A new report from the U.S. Center for AI Standards and Innovation (CAISI) claims that Chinese AI models are falling behind their American counterparts, with the latest Deepseek V4 Pro model performing at the level of GPT-5, which was released eight months earlier. CAISI tested Deepseek V4 across cybersecurity, software development, math, natural sciences, and abstract reasoning, finding it roughly eight months behind leading U.S. models.
However, independent measurements from Artificial Analysis paint a different picture, showing the gap between U.S. and Chinese models has remained relatively constant over time. CAISI, part of the National Institute of Standards and Technology (NIST), may have its own policy agenda, potentially skewing its conclusions.
On price, Deepseek V4 has a clear edge, undercutting comparable U.S. models like GPT-5.4 mini in five of seven tests. As AI models are expected to run longer and handle more complex tasks, cost could become a decisive factor. Businesses still lack reliable ways to measure AI ROI, and past a certain capability threshold, "good enough" performance at a low price may prove more attractive than premium rates for top-tier models.

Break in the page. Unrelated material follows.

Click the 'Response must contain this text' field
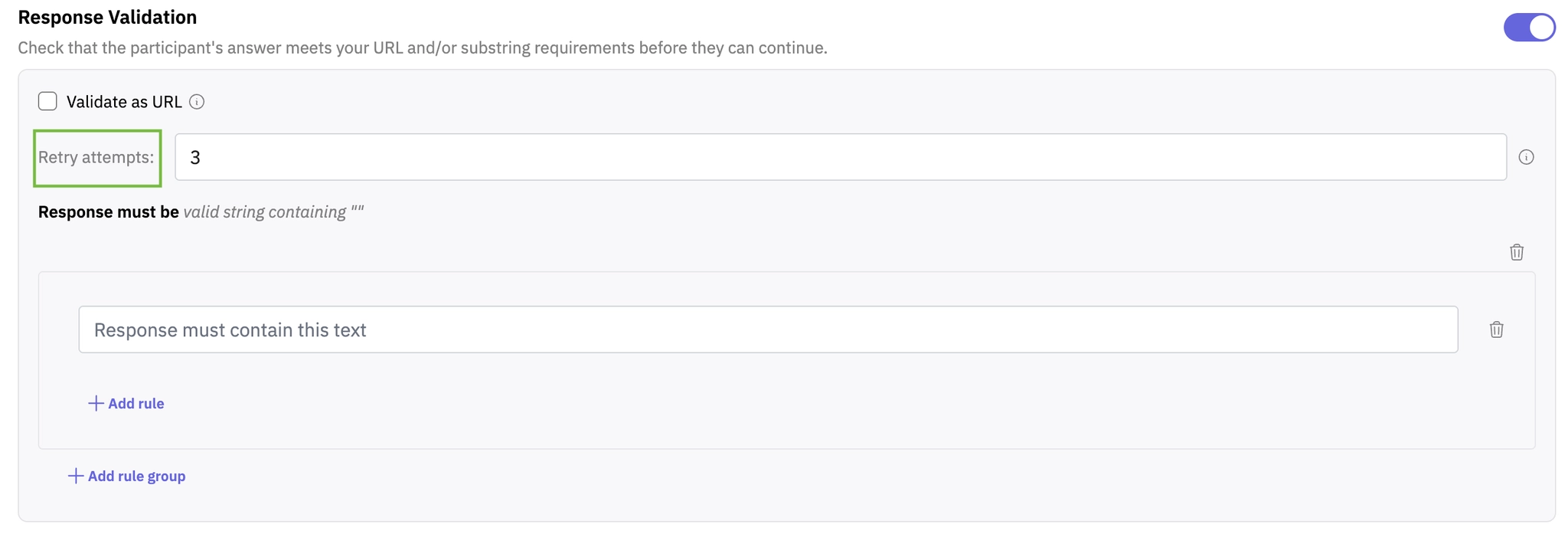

Cursor, the AI coding assistant reportedly being acquired by SpaceX, built its custom fine-tuned coding model on top of a Chinese open-weight model, significantly reducing costs. OpenAI CEO Sam Altman recently expressed ambivalence, stating, "I keep thinking I want the models to be cheaper/faster more than I want them to be smarter, but it seems that just being smarter is still the most important thing."